Collected data entries
= Beginning of Section =
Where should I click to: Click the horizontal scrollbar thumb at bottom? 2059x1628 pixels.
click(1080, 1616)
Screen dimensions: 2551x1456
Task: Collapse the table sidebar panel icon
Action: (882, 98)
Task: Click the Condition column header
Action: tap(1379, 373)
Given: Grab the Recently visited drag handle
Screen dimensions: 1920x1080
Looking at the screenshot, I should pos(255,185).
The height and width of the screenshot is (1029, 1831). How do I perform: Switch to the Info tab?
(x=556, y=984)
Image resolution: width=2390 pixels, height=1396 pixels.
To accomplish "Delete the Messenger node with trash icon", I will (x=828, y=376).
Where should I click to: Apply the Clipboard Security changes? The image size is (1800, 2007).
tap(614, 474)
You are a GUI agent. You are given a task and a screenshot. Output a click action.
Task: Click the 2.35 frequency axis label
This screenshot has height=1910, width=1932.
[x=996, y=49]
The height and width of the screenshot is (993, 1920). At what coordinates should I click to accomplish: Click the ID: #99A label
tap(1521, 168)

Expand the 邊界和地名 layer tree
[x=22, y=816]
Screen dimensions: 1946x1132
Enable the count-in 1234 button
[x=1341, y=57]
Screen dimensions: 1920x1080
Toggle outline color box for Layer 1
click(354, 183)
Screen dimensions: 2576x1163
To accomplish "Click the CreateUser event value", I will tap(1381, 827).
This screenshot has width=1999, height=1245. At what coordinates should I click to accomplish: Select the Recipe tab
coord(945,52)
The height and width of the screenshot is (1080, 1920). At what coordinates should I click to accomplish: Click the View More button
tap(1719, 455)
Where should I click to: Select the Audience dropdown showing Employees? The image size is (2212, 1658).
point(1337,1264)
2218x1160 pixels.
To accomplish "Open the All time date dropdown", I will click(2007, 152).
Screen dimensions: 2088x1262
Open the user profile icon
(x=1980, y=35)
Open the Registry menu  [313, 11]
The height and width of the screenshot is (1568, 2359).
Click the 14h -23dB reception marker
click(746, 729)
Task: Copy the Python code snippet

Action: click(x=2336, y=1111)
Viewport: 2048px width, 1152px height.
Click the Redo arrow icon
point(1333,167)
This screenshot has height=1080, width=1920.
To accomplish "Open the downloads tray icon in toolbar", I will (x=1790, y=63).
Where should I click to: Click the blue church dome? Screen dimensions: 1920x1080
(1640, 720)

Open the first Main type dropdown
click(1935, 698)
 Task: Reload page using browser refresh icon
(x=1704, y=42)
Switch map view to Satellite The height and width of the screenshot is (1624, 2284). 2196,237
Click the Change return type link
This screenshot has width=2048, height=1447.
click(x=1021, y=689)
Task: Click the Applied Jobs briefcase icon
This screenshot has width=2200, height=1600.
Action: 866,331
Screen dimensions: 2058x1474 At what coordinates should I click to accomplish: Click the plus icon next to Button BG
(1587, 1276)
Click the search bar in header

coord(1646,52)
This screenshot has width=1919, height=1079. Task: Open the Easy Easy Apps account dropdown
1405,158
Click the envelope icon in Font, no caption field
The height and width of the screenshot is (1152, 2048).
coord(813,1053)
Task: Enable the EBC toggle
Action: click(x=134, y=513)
= End of Section =
* TASK GOAL
Only the lines from the one holding "Click the envelope" through the end of the records should appear in the answer, each repeated exactly.

* SOLVED EXERCISE
Click the envelope icon in Font, no caption field
The height and width of the screenshot is (1152, 2048).
coord(813,1053)
Task: Enable the EBC toggle
Action: click(x=134, y=513)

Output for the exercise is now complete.